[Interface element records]
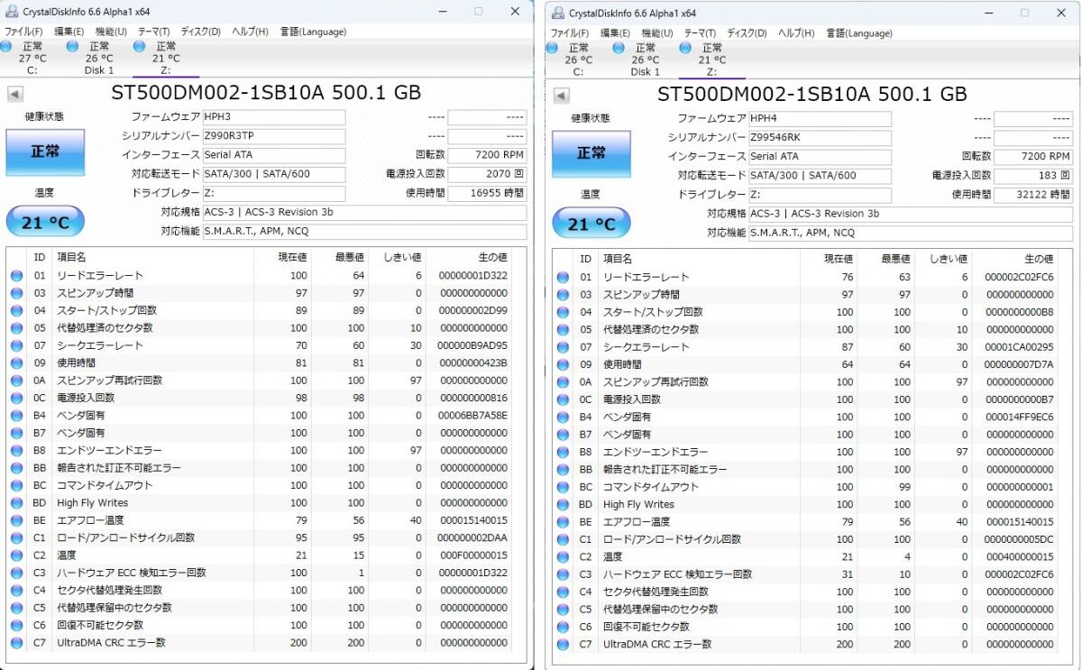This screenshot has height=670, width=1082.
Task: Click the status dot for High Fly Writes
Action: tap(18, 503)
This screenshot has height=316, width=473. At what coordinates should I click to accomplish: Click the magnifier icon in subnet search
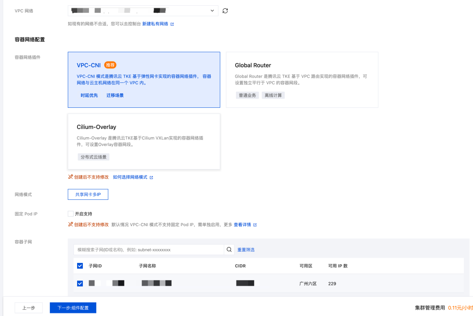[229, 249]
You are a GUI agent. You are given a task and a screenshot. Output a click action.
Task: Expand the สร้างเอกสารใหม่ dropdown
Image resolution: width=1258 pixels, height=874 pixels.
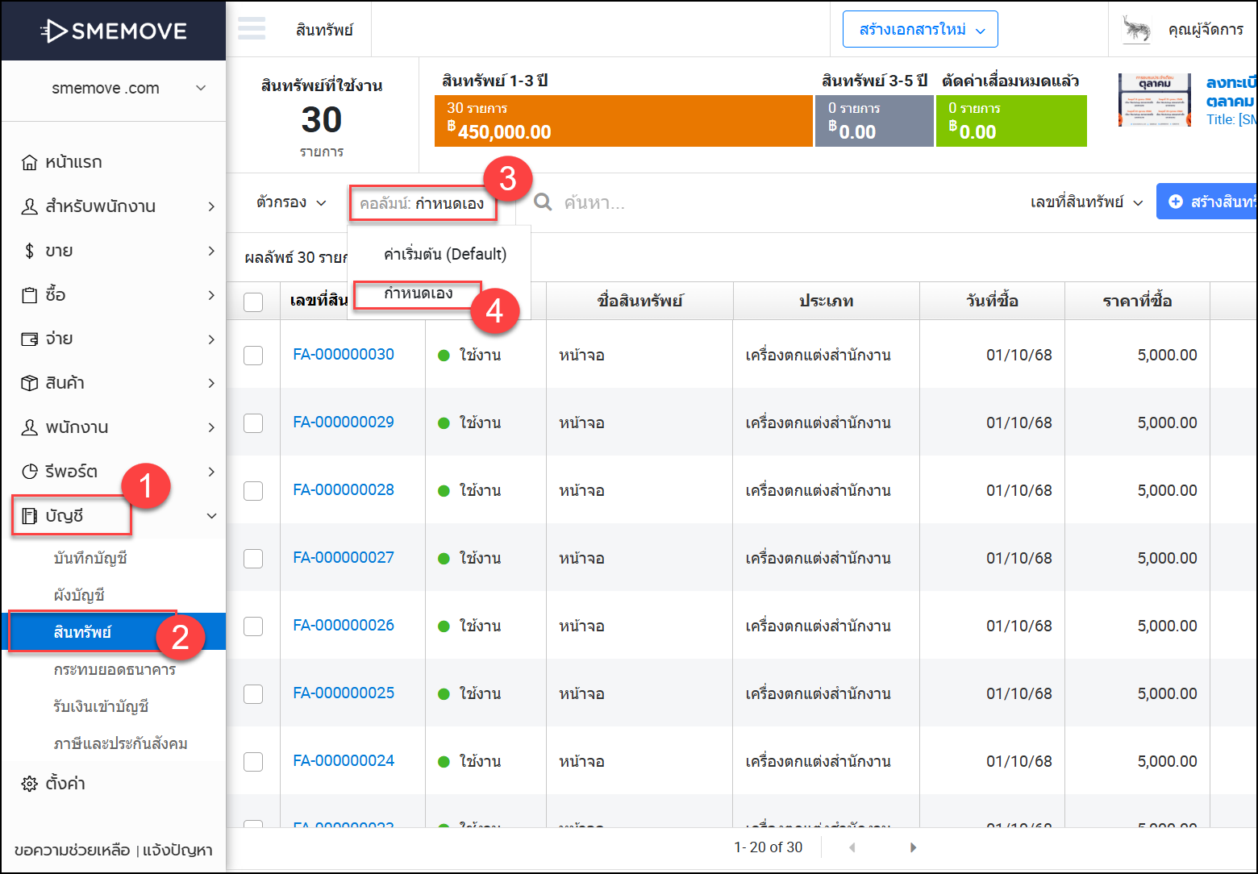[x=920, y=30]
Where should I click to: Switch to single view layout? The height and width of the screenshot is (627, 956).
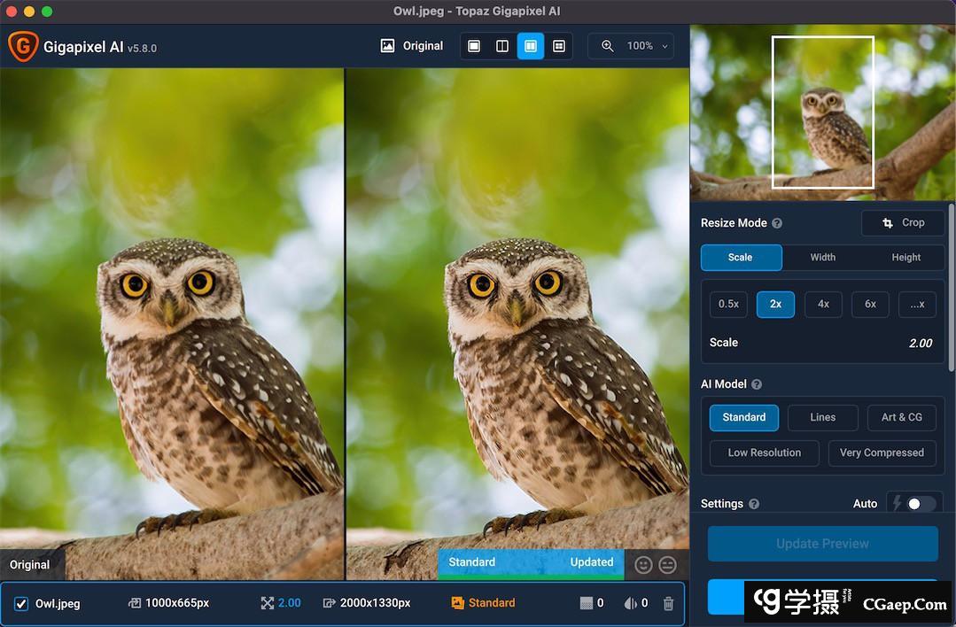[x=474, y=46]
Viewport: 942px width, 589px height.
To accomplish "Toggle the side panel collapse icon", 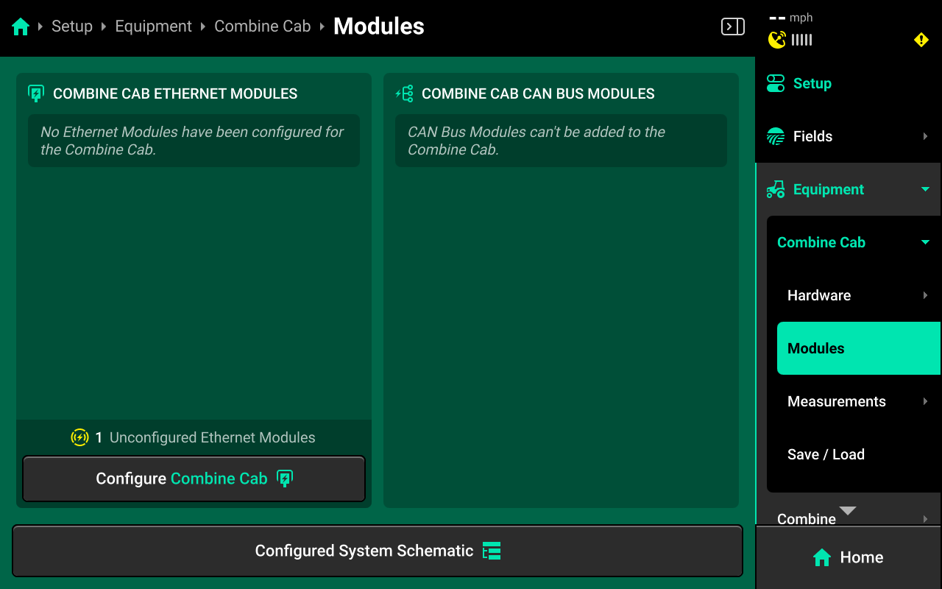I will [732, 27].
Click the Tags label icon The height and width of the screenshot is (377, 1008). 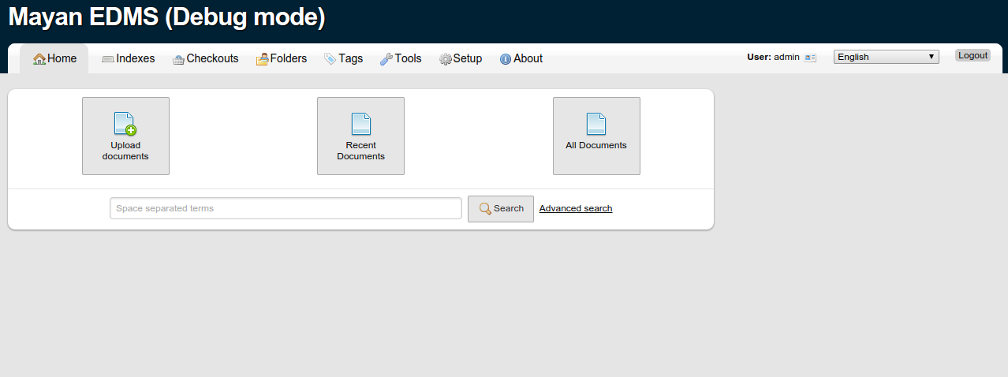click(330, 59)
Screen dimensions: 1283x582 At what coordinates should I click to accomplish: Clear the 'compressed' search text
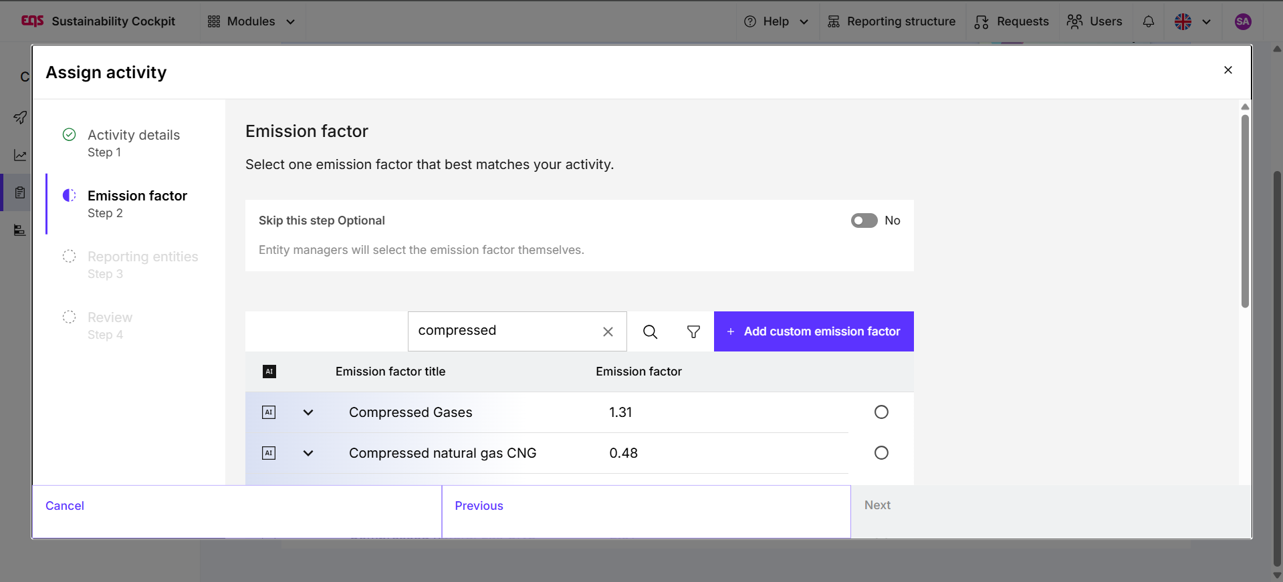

_Do this:_ Which lines in the entries contain the string "what"? Copy each such line.

_Task solution:_
This screenshot has height=316, width=473. At what coordinates should I click to accomplish: Click the magnifier icon in subnet search
Screen dimensions: 1283x582 At what coordinates should I click to accomplish: Clear the 'compressed' search text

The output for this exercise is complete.